17 Sep 2019
Posted in Defence & Security
Nuclear-powered ballistic missile submarines set to be fastest growing segment in global submarine market by 2029
Navies across the globe are enhancing their undersea warfare capabilities by commissioning advanced submarines, primarily to gain asymmetric advantage over their opponents and to protect their national interests. Therefore, nuclear-powered ballistic missile submarines (SSBN) are expected to account for 40% revenue share of the total global submarine market by 2029, which is up from 29% in 2019, according to GlobalData, a leading data and analytics company.
GlobalData’s latest report, ‘The Global Submarine Market 2019–2029’, states that the global submarine market is valued at US$22.4bn in 2019, and will grow at a compound annual growth rate (CAGR) of 3.4%, to reach US$31.3bn by 2029. The cumulative global market for submarines is anticipated to value US$280.5bn over the forecast period.
Numerous countries are undertaking multiple high-value programs for procuring new-generation strategic deterrence submarines. As a result, the SSBN market will be driven by the US Navy’s Columbia-class, People Liberation Army Navy (PLAN)’s Jin-class (Type 094/094A) and Tang-class (Type 096), and Russian Navy’s Borei-class (Project 955) SSBNs.
Furthermore, countries such as the UK and France plan to replace their existing submarines. For example, the UK’s Dreadnought class, built by BAE Systems, is expected to replace the existing Vanguard class, while France’s SNLE 3G (for 3rd generation SSBN) is set to replace the current fleet of SSBN (Triomphant-class).
Captain Nurettin Sevi (Rtd.), Turkish Navy, Defense Analyst at GlobalData, comments: “Compared to land, air and above water based platforms, SSBNs with advanced stealth features are harder to detect and ideal for performing nuclear deterrence roles.”
Contrastingly, India is aiming to establish a credible nuclear triad, directing significant funds towards the procurement of SSBNs.
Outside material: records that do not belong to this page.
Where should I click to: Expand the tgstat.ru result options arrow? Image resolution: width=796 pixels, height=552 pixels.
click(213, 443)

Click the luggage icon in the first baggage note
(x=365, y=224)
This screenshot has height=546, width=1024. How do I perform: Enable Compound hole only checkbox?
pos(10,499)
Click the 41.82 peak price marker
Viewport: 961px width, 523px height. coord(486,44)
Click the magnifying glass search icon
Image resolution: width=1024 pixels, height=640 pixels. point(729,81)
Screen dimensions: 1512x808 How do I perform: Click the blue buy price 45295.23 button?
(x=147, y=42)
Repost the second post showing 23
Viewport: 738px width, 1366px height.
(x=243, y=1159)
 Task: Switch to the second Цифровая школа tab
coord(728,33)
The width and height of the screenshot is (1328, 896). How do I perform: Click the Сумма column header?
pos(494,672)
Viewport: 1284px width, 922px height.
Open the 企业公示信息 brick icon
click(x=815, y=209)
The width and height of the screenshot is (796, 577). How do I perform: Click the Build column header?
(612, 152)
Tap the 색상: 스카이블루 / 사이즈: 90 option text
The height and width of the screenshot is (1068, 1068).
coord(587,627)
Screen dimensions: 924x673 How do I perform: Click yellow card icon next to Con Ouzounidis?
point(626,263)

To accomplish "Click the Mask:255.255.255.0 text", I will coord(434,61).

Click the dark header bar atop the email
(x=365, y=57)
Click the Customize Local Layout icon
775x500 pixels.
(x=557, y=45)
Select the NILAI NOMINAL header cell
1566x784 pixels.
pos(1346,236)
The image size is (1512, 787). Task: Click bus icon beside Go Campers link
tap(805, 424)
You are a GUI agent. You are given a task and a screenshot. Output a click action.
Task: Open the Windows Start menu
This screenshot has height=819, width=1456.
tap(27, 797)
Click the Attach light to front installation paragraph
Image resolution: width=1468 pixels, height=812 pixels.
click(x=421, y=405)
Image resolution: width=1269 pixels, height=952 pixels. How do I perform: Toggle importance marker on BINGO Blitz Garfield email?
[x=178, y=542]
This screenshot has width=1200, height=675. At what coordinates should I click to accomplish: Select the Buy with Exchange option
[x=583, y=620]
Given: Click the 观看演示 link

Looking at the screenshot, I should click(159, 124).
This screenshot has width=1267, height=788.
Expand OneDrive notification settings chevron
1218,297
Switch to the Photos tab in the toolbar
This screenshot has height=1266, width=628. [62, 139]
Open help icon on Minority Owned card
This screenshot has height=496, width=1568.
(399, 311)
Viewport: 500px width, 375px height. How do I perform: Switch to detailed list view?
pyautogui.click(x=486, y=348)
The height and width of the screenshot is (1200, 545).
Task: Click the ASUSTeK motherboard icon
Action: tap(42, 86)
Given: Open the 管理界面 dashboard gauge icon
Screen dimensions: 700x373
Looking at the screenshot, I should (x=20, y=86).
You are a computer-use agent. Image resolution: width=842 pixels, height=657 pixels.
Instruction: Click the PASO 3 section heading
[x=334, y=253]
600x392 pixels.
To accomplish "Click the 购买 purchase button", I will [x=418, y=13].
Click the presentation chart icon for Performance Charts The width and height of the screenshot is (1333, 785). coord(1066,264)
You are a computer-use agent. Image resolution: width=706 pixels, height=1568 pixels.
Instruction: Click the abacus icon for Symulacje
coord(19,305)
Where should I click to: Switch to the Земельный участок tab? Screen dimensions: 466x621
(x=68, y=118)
The country has already deployed one Arihant-class SSBN and is presently building three additional units.
Sevi concludes: “Major nuclear powers across the globe have been looking to not only replace their aging undersea fleet, but to also equip the incoming new submarines with state-of-the-art undersea systems, including advanced armaments, sensors, electro-optical systems, electronic and acoustic countermeasure systems.”